Stored data

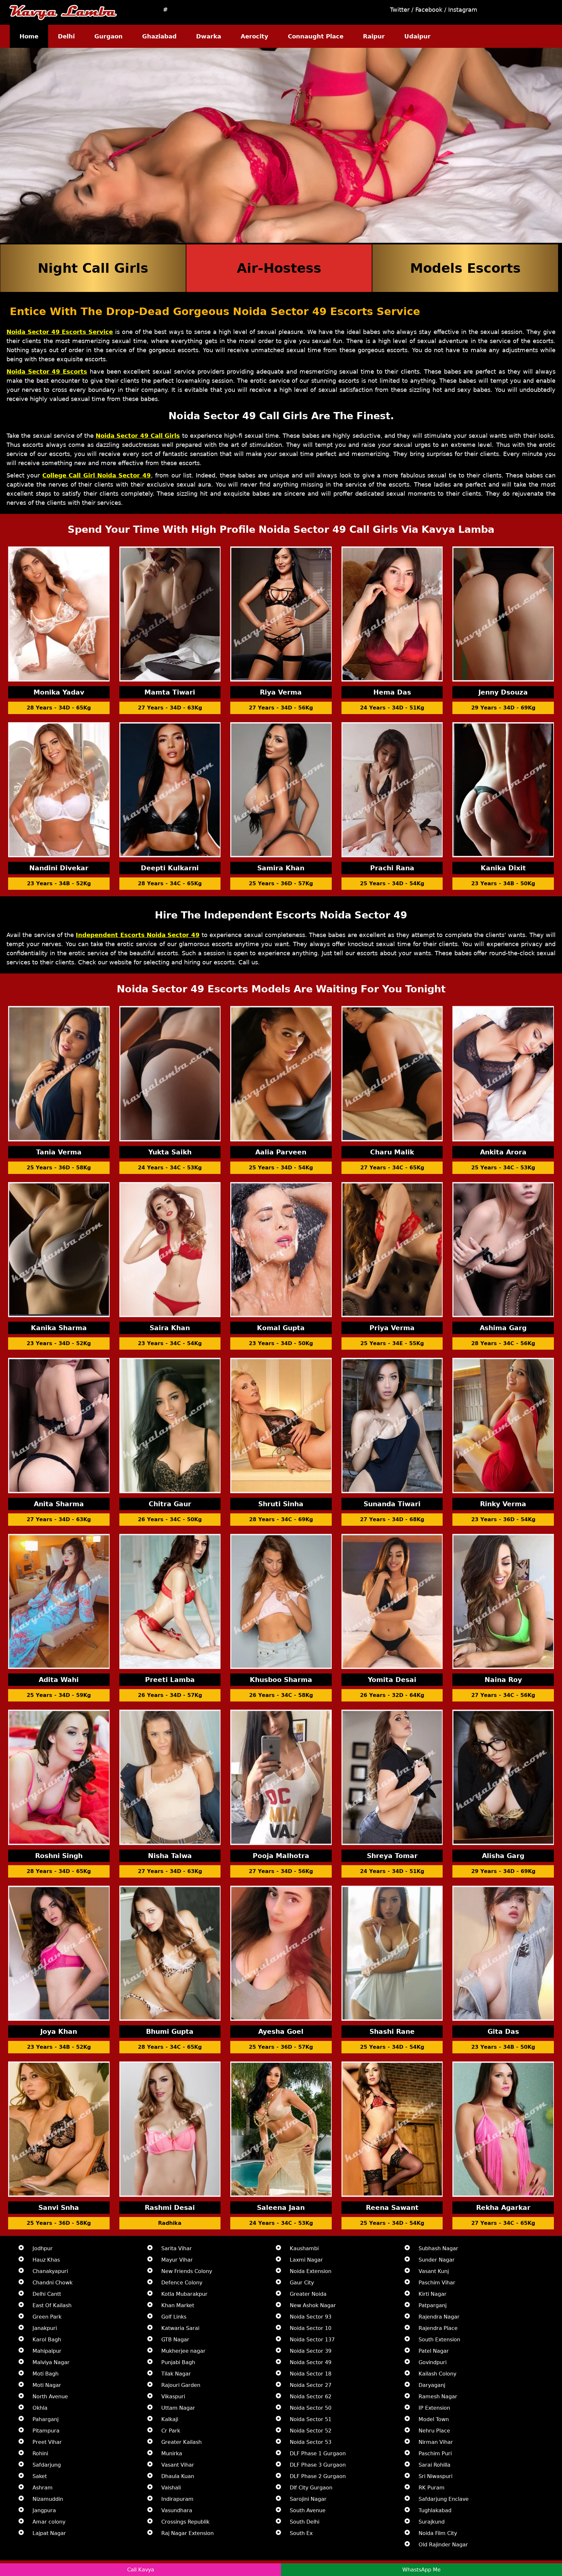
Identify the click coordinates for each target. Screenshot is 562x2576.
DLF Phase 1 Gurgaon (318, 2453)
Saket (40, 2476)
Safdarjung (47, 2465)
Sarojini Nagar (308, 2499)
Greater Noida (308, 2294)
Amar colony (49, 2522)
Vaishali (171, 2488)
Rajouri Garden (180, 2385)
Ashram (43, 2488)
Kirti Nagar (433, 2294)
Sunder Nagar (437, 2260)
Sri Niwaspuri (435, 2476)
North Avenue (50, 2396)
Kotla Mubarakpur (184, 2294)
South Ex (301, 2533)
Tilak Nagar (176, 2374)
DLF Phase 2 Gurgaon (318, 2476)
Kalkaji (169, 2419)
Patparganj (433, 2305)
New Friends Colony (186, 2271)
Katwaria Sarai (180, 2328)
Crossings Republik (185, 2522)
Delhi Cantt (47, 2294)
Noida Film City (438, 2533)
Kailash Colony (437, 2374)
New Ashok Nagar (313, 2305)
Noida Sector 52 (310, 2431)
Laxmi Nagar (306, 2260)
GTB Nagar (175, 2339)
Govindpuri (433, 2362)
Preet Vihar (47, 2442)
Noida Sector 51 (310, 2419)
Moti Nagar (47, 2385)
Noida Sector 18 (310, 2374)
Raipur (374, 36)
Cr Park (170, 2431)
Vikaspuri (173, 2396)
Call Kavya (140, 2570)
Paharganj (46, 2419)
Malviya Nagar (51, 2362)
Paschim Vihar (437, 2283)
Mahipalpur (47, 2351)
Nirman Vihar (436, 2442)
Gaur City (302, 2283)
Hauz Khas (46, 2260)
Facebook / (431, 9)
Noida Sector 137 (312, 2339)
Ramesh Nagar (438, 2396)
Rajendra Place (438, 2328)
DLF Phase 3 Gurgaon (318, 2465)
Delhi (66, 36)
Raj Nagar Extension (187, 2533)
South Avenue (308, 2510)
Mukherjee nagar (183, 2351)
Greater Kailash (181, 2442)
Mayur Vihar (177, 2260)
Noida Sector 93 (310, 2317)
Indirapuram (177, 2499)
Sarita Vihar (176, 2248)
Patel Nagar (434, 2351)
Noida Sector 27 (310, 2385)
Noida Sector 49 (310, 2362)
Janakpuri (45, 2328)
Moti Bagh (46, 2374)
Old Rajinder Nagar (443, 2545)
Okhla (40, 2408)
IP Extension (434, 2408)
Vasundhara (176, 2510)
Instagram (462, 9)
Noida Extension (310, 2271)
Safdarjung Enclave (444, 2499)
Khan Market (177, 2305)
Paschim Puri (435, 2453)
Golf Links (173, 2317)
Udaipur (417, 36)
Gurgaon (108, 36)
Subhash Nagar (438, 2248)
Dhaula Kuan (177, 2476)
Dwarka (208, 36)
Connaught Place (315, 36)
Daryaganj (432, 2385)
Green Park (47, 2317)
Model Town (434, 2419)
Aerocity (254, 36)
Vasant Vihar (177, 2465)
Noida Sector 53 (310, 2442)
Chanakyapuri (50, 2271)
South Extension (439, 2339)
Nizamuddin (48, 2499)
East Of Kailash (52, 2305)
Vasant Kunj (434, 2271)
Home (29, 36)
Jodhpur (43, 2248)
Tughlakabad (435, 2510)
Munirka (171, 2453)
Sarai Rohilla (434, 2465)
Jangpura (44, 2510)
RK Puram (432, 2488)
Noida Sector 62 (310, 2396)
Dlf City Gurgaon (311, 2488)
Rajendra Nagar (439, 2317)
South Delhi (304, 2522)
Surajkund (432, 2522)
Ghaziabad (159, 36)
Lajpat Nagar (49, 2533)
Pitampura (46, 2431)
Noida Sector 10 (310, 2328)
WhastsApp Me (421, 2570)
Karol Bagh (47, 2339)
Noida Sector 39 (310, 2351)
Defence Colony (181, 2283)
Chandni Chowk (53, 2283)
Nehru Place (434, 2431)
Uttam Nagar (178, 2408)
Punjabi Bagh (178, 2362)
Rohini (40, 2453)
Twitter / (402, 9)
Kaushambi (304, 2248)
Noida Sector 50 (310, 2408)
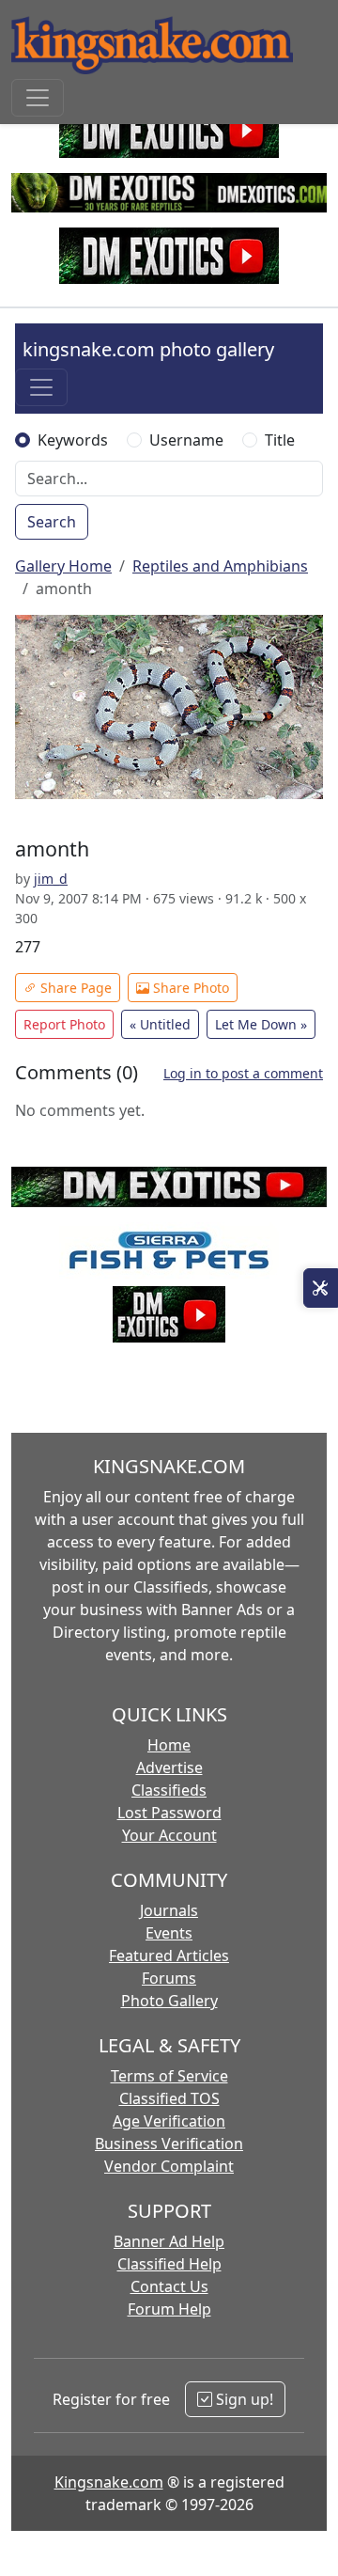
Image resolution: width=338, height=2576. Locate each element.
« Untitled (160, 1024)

→ Try it
Write out only the lines that run from the line containing "Noida Sector 53 (310, 2442)" through the line containing "Twitter / (402, 9)", both included, exactly as they appear above.

→ Expected answer
Noida Sector 53 (310, 2442)
Chanakyapuri (50, 2271)
South Extension (439, 2339)
Nizamuddin (48, 2499)
East Of Kailash (52, 2305)
Vasant Kunj (434, 2271)
Home (29, 36)
Jodhpur (43, 2248)
Tughlakabad (435, 2510)
Munirka (171, 2453)
Sarai Rohilla (434, 2465)
Jangpura (44, 2510)
RK Puram (432, 2488)
Noida Sector 62 (310, 2396)
Dlf City Gurgaon (311, 2488)
Rajendra Nagar (439, 2317)
South Delhi (304, 2522)
Surajkund (432, 2522)
Ghaziabad (159, 36)
Lajpat Nagar (49, 2533)
Pitampura (46, 2431)
Noida Sector 10 (310, 2328)
WhastsApp Me (421, 2570)
Karol Bagh (47, 2339)
Noida Sector 39 (310, 2351)
Defence Colony (181, 2283)
Chandni Chowk (53, 2283)
Nehru Place (434, 2431)
Uttam Nagar (178, 2408)
Punjabi Bagh (178, 2362)
Rohini (40, 2453)
Twitter / (402, 9)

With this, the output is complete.